== WHAT THE EXERCISE ASKS ==
The result should be the lines from the one holding "Task: Collapse the" to the final line of the records below, repeated exactly and with no pictures.

Segment Start: MATERIAL SUPPLIED

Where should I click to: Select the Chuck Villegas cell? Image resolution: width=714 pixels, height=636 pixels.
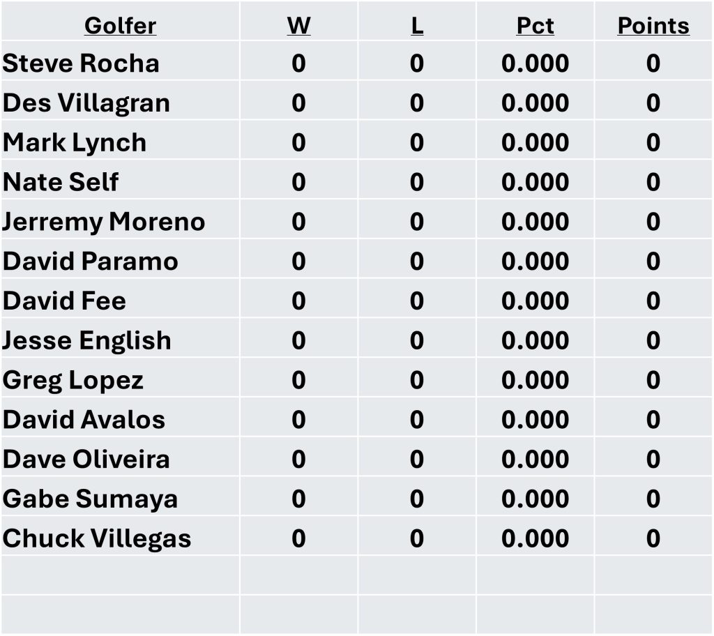tap(97, 539)

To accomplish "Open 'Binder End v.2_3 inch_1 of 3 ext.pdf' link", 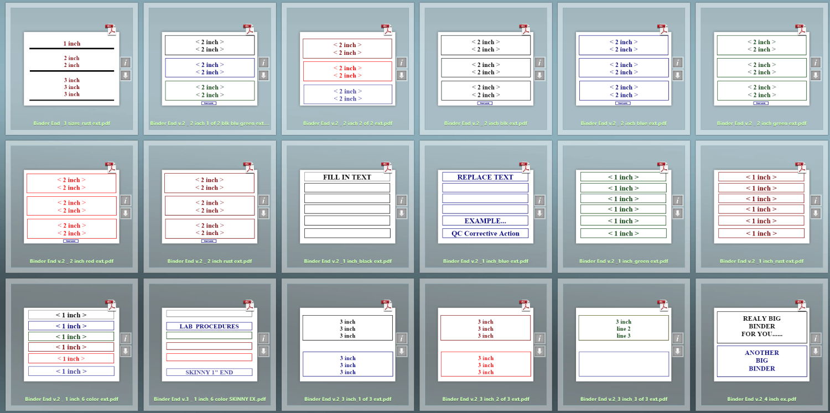I will tap(347, 399).
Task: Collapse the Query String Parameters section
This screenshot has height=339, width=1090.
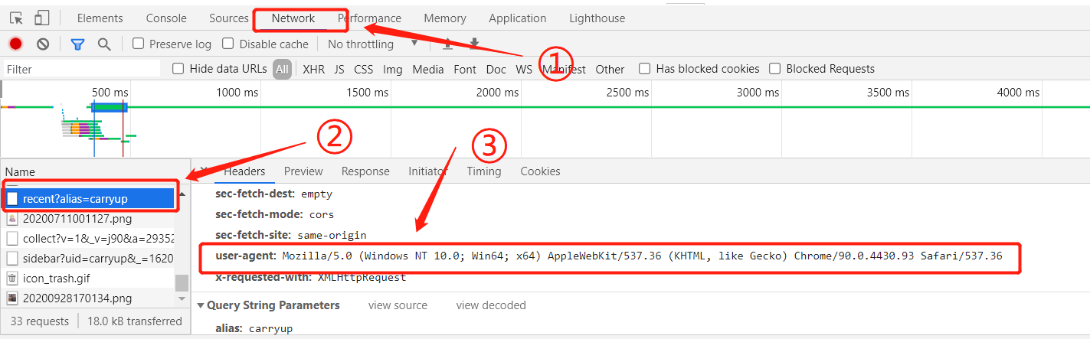Action: (201, 305)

Segment End: MATERIAL SUPPLIED

== EXPECTED OUTPUT ==
Task: Collapse the Query String Parameters section
This screenshot has height=339, width=1090.
Action: (201, 305)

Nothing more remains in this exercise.